Investing in WisdomTree (NYSE:WT) five years ago would have delivered you a 156% gain

December 28, 2024

WisdomTree, Inc. (NYSE:WT) shareholders have seen the share price descend 10% over the month. But that doesn’t change the fact that shareholders have received really good returns over the last five years. We think most investors would be happy with the 131% return, over that period. We think it’s more important to dwell on the long term returns than the short term returns. Only time will tell if there is still too much optimism currently reflected in the share price.

So let’s assess the underlying fundamentals over the last 5 years and see if they’ve moved in lock-step with shareholder returns.

Check out our latest analysis for WisdomTree

In his essay The Superinvestors of Graham-and-Doddsville Warren Buffett described how share prices do not always rationally reflect the value of a business. One flawed but reasonable way to assess how sentiment around a company has changed is to compare the earnings per share (EPS) with the share price.

During five years of share price growth, WisdomTree achieved compound earnings per share (EPS) growth of 77% per year. This EPS growth is higher than the 18% average annual increase in the share price. So one could conclude that the broader market has become more cautious towards the stock.

The company’s earnings per share (over time) is depicted in the image below (click to see the exact numbers).

earnings-per-share-growth
NYSE:WT Earnings Per Share Growth December 28th 2024

It’s probably worth noting we’ve seen significant insider buying in the last quarter, which we consider a positive. On the other hand, we think the revenue and earnings trends are much more meaningful measures of the business. Before buying or selling a stock, we always recommend a close examination of historic growth trends, available here..

As well as measuring the share price return, investors should also consider the total shareholder return (TSR). The TSR is a return calculation that accounts for the value of cash dividends (assuming that any dividend received was reinvested) and the calculated value of any discounted capital raisings and spin-offs. So for companies that pay a generous dividend, the TSR is often a lot higher than the share price return. As it happens, WisdomTree’s TSR for the last 5 years was 156%, which exceeds the share price return mentioned earlier. The dividends paid by the company have thusly boosted the total shareholder return.

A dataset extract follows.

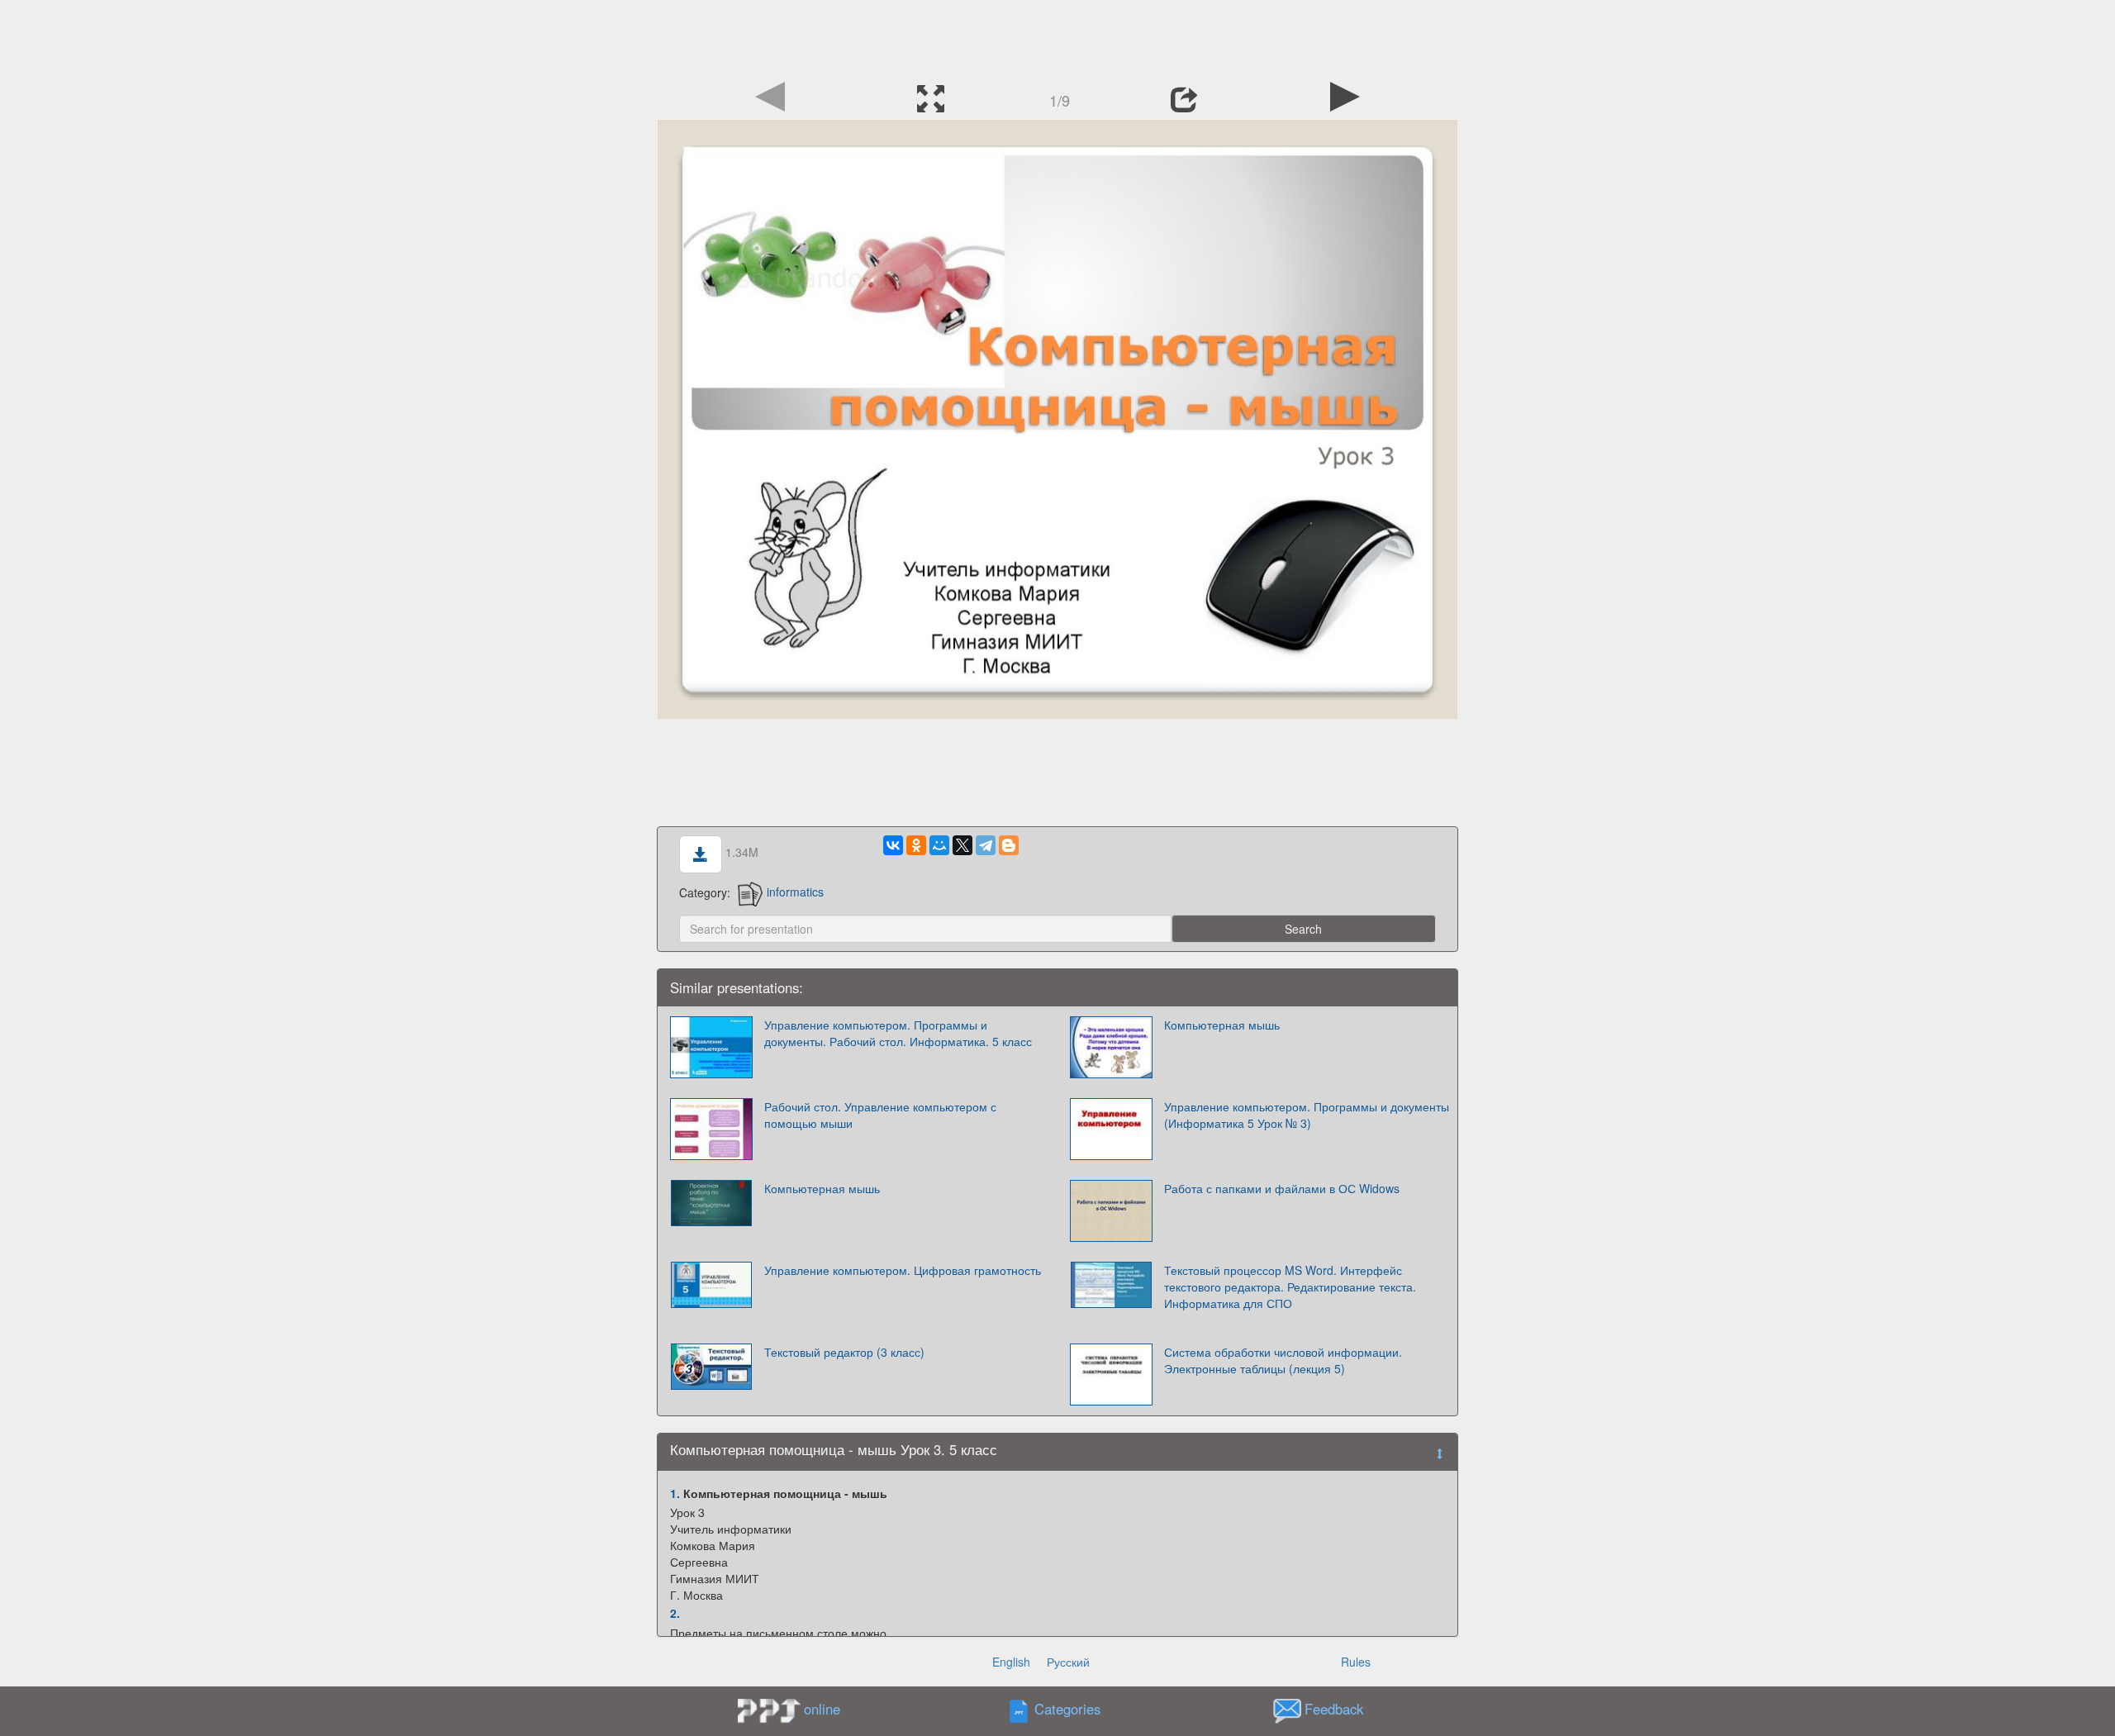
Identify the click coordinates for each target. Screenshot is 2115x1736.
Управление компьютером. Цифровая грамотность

It’s good to see that WisdomTree has rewarded shareholders with a total shareholder return of 55% in the last twelve months. Of course, that includes the dividend. That’s better than the annualised return of 21% over half a decade, implying that the company is doing better recently. In the best case scenario, this may hint at some real business momentum, implying that now could be a great time to delve deeper. I find it very interesting to look at share price over the long term as a proxy for business performance. But to truly gain insight, we need to consider other information, too. Even so, be aware that WisdomTree is showing 3 warning signs in our investment analysis , you should know about…

There are plenty of other companies that have insiders buying up shares. You probably do not want to miss this free list of undervalued small cap companies that insiders are buying.

Please note, the market returns quoted in this article reflect the market weighted average returns of stocks that currently trade on American exchanges.

Have feedback on this article? Concerned about the content? Get in touch with us directly. Alternatively, email editorial-team (at) simplywallst.com.

This article by Simply Wall St is general in nature. We provide commentary based on historical data and analyst forecasts only using an unbiased methodology and our articles are not intended to be financial advice. It does not constitute a recommendation to buy or sell any stock, and does not take account of your objectives, or your financial situation. We aim to bring you long-term focused analysis driven by fundamental data. Note that our analysis may not factor in the latest price-sensitive company announcements or qualitative material. Simply Wall St has no position in any stocks mentioned.